Basic science reports, such as that of Nakagawa et al. , 1are important because they alert clinicians to the potential  for hemostatic complications associated with different anesthetics. The clinical implication of these reports is enhanced when (1) platelet inhibition in vitro  occurs at anesthetic concentrations that are routinely achieved and sustained in vivo ; (2) the magnitude of platelet inhibition is large; (3) inhibition can be demonstrated using a variety of platelet agonists, tests of platelet function, or both; and (4) in vivo  administration of anesthetic agents or regimens produces hemostatic alterations consistent with those observed in vitro . Ultimately, however, the clinical impact of different anesthetics on hemostasis can only be determined through clinical trials that evaluate well-defined bleeding, thrombotic outcomes, or both. Regrettably, such trials are lacking.

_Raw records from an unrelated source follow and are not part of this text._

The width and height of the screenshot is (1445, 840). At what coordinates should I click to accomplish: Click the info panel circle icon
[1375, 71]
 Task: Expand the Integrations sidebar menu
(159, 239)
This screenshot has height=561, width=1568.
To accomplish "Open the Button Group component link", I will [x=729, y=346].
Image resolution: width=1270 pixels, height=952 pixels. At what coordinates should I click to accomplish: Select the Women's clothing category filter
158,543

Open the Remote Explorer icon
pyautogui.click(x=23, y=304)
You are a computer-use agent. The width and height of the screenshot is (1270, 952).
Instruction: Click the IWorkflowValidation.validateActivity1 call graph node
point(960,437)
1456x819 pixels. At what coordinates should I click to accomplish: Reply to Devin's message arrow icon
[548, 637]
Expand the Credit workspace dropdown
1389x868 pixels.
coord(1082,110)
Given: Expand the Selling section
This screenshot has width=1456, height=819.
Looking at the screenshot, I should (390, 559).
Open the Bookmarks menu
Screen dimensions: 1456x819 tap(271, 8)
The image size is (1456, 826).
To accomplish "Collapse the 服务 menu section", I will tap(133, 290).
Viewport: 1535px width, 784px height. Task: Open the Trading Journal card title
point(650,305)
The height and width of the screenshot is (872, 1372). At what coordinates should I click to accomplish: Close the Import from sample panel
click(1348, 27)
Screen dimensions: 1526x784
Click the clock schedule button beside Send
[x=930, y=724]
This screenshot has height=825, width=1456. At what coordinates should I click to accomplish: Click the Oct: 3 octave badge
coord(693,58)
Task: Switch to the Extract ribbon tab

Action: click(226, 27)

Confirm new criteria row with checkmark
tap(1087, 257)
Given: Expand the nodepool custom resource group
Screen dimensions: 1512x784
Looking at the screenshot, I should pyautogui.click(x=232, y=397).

Anesthesiologists have vast experience with surgical bleeding complications. We prescribe and administer more blood products than any other group of physicians. As perioperative and intensive care specialists, we diagnose a variety of thrombotic disorders and administer therapies to prevent and treat these diseases on a daily basis. Indeed, the scope of practice and experience of anesthesiologists has made us leaders in the field of perioperative hemostasis. To retain this leadership, we need to increase our understanding of the pathophysiologic processes that lead to perioperative hemorrhagic and thrombotic disorders. In particular, we need to understand how genetic factors interact with anesthetics and other perioperative influences to alter outcome. In addition, we need to place greater emphasis on the conduct of clinical trials to determine whether specific therapies can reduce morbid outcome.